An “esteemed correspondent,” who has written some of the best things yet said in America in behalf of the enfranchisement of woman, writes privately to express some solicitude, since, as she thinks, we are not ready for it yet. “I am convinced,” she writes, “of the abstract right of women to vote; but all I see of the conduct of the existing women, into whose hands this change would throw the power, inclines me to hope that this power will not be conceded till education shall have prepared a class of women fit to take the responsibilities.”

Gradual emancipation, in short!—for fear of trusting truth and justice to take care of themselves. Who knew, when the negroes were set free, whether they would at first use their freedom well, or ill? Would they work? would they avoid crimes? would they justify their freedom? The theory of education and preparation seemed very plausible.
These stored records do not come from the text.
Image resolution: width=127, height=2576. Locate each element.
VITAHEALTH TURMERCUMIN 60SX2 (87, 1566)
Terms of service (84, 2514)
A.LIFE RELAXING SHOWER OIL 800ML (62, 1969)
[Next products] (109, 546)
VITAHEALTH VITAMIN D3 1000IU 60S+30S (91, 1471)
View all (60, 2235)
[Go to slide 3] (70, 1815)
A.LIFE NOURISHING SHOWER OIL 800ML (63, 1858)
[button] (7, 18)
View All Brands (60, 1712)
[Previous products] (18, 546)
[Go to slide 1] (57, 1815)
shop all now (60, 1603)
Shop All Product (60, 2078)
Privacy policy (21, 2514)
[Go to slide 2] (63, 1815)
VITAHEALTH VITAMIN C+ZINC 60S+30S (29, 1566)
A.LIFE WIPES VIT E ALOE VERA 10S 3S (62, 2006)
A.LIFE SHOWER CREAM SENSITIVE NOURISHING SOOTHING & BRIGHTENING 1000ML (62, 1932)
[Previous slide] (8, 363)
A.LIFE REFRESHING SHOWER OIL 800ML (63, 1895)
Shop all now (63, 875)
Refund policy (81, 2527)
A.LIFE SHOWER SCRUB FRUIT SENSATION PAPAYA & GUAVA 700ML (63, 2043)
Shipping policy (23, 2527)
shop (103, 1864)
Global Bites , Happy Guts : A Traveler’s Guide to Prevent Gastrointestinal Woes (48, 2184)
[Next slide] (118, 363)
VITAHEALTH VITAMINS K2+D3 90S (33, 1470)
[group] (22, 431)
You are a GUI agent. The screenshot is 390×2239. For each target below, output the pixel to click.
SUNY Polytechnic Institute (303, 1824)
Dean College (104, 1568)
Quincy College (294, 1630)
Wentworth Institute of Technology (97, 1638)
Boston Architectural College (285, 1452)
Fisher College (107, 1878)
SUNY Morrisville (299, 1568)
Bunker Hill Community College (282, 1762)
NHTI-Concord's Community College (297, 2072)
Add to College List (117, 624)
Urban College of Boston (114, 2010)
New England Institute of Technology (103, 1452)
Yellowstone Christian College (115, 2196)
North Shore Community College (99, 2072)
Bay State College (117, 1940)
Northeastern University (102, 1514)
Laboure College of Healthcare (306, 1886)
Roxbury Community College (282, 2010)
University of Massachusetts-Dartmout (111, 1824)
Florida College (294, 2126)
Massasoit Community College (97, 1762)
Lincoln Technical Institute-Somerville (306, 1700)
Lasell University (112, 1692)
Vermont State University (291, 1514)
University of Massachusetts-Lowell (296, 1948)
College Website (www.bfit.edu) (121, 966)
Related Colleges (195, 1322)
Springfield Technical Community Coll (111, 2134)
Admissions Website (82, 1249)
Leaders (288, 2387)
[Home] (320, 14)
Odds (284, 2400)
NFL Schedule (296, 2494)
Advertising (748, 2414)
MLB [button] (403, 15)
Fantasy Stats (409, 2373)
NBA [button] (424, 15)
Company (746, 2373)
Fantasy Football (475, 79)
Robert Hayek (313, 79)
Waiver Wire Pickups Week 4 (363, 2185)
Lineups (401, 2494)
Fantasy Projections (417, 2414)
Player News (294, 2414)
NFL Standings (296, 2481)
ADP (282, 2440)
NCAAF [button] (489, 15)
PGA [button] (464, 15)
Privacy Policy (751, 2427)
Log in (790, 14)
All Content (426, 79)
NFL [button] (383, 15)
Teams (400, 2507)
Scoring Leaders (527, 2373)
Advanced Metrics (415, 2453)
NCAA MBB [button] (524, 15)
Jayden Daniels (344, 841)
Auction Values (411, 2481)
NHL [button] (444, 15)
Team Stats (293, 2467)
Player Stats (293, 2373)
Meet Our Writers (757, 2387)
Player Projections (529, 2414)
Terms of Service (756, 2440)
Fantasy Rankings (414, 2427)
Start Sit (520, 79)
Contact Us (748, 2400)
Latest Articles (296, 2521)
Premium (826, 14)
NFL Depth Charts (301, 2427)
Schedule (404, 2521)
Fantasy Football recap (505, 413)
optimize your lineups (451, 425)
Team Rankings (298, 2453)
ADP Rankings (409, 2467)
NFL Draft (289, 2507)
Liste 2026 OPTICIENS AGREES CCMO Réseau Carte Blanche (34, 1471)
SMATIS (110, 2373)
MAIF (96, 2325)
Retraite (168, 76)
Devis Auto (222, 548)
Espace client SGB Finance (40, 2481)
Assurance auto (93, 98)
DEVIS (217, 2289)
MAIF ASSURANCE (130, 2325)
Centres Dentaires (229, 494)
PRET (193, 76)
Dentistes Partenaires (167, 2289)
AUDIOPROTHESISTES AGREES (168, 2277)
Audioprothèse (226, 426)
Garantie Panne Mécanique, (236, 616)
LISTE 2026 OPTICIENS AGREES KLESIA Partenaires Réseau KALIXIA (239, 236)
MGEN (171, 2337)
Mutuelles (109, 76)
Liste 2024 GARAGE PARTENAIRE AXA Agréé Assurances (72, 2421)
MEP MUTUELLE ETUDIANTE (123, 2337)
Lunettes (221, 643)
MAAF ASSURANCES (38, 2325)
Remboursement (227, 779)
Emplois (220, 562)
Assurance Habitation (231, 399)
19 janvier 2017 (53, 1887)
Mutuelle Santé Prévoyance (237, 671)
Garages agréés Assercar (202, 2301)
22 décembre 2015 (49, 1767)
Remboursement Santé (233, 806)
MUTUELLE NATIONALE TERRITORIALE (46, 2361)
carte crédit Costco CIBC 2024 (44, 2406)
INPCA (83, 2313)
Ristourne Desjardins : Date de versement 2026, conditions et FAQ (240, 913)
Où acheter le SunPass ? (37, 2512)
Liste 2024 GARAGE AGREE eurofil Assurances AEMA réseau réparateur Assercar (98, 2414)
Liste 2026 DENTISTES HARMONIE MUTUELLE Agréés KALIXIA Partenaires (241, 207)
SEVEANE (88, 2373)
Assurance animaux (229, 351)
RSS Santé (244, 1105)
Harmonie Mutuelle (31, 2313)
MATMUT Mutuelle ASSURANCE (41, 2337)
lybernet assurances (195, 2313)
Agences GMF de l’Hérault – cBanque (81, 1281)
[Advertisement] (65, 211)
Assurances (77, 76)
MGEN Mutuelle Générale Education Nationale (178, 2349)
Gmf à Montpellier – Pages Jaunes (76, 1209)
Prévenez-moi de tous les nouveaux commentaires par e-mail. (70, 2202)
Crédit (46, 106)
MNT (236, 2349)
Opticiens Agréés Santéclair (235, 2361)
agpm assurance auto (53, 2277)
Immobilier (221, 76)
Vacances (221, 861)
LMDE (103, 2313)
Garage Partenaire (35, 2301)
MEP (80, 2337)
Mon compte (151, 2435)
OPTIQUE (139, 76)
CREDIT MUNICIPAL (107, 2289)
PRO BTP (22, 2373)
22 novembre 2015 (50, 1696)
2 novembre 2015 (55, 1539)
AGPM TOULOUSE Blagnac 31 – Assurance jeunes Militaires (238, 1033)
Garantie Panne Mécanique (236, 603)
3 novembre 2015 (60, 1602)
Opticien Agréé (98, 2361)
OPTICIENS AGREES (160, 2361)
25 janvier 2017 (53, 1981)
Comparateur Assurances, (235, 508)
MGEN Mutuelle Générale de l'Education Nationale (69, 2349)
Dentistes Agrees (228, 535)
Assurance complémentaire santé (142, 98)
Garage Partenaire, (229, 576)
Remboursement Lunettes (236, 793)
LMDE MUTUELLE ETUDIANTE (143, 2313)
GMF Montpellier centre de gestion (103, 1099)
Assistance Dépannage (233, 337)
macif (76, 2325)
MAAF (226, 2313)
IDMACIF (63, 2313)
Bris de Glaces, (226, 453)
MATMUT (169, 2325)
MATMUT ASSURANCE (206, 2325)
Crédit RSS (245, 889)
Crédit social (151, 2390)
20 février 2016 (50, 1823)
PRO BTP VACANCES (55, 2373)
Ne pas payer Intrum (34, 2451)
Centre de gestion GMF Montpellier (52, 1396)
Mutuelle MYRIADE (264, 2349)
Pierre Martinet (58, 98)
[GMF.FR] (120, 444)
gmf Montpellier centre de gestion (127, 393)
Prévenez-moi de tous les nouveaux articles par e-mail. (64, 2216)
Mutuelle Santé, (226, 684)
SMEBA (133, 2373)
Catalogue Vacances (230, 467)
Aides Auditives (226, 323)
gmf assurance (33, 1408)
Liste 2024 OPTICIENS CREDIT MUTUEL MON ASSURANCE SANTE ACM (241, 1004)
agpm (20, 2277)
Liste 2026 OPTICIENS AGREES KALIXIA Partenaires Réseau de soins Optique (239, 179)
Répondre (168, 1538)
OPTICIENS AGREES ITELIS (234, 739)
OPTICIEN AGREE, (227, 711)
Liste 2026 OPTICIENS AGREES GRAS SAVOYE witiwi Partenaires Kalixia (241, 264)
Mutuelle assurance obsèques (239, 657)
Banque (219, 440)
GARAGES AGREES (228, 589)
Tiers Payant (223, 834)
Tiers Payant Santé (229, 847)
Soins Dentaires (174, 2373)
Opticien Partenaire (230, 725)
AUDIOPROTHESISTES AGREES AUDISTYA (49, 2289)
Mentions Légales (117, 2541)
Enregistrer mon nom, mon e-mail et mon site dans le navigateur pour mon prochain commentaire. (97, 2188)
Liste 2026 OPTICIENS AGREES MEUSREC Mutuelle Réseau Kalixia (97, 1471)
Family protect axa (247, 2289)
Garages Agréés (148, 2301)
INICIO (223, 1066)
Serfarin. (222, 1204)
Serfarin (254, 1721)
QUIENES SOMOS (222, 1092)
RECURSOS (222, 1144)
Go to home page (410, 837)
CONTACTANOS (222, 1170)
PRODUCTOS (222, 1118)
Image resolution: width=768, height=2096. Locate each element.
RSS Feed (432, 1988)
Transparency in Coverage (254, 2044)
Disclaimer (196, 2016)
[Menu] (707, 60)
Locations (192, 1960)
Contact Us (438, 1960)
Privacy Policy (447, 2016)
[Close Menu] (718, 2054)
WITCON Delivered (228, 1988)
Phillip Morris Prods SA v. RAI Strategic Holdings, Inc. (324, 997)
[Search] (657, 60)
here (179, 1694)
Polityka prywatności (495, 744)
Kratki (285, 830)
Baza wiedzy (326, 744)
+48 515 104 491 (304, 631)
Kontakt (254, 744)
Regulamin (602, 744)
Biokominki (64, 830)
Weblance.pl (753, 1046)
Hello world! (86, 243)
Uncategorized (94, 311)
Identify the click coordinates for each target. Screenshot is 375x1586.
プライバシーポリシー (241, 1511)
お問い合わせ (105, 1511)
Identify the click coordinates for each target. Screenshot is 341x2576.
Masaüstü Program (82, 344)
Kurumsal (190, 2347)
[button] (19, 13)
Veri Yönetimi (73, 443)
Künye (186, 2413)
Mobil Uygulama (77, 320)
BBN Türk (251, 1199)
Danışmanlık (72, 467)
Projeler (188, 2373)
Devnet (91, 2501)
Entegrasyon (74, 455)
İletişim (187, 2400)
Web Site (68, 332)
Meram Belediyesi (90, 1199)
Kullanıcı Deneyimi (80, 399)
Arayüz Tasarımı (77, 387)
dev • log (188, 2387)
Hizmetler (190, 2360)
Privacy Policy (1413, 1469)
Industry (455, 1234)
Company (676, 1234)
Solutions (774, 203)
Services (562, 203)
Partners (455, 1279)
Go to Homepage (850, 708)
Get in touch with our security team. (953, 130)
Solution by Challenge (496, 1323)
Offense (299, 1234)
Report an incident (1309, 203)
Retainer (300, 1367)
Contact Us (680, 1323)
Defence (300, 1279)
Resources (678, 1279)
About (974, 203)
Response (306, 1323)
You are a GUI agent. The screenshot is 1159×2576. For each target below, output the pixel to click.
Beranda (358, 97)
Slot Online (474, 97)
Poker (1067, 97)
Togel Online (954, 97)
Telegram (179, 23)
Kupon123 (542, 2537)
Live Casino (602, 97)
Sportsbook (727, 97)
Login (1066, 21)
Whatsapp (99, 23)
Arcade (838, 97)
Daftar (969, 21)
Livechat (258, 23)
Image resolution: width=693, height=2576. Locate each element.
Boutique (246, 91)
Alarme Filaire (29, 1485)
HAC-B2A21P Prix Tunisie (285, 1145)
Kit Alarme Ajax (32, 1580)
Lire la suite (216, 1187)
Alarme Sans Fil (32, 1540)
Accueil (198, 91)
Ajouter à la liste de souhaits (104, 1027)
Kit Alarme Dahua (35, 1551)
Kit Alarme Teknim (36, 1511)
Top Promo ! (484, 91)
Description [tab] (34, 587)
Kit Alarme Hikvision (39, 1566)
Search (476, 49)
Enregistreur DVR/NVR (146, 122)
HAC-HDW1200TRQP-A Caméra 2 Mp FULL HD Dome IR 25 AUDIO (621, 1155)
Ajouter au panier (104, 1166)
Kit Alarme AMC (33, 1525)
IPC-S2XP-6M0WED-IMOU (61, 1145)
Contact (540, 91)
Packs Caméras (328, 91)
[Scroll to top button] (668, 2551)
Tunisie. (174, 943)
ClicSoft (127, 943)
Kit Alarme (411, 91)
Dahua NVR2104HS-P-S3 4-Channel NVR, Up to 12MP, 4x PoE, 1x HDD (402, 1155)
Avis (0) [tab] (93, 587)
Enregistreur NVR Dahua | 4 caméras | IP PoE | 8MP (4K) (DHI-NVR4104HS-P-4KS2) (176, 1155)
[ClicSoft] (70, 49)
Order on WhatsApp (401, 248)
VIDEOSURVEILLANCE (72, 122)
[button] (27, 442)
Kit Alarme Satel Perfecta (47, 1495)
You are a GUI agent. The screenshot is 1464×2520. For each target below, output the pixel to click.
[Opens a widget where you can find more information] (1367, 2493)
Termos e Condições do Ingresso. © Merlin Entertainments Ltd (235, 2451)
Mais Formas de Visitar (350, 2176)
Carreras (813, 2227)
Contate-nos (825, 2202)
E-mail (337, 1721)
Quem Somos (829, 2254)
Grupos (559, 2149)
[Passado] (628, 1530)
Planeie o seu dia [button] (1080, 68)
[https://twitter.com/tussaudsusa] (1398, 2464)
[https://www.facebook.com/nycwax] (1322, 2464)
Against that, there was only the plain theory which Elizabeth Heyrick first announced to England,—“Immediate, unconditional emancipation.” “The best preparation for freedom is freedom.” What was true of the negroes then is true of women now.

“The lovelier traits of womanhood,” writes earnestly our correspondent, “simplicity, faith, guilelessness, unfit them to conduct public affairs, where one must deal with quacks and charlatans.... We are not all at once ‘as gods, knowing good and evil;’ and the very innocency of our lives, and the habits of pure homes, unfit us to manage a certain class who will flock to this standard.”

But the basis of all republican government is in the assumption that good is ultimately stronger than evil. If we once abandon this, our theory has gone to pieces, at any rate. If we hold to it, good women are no more helpless and useless than good men. The argument that would here disfranchise women has been used before now to disfranchise clergymen. I believe that in some States they are still disfranchised; and, if they are not, it is partly because good is found to be as strong as evil, after all, and partly because clergymen are not found to be so angelically good as to be useless. I am very confident that both these truths will be found to apply to women also.

Whatever else happens, we may be pretty sure that one thing will. The first step towards the enfranchisement of women will blow to the winds the tradition of the angelic superiority of women. Just as surely as women vote, we shall have occasionally women politicians, women corruptionists, and women demagogues. Conceding, for the sake of courtesy, that none such now exist, they will be born as instantaneously, after enfranchisement, as the frogs begin to pipe in the spring. Those who doubt it ignore human nature; and, if they are not prepared for this fact, they had better consider it in season, and take sides accordingly. In these pages, at least, they have been warned.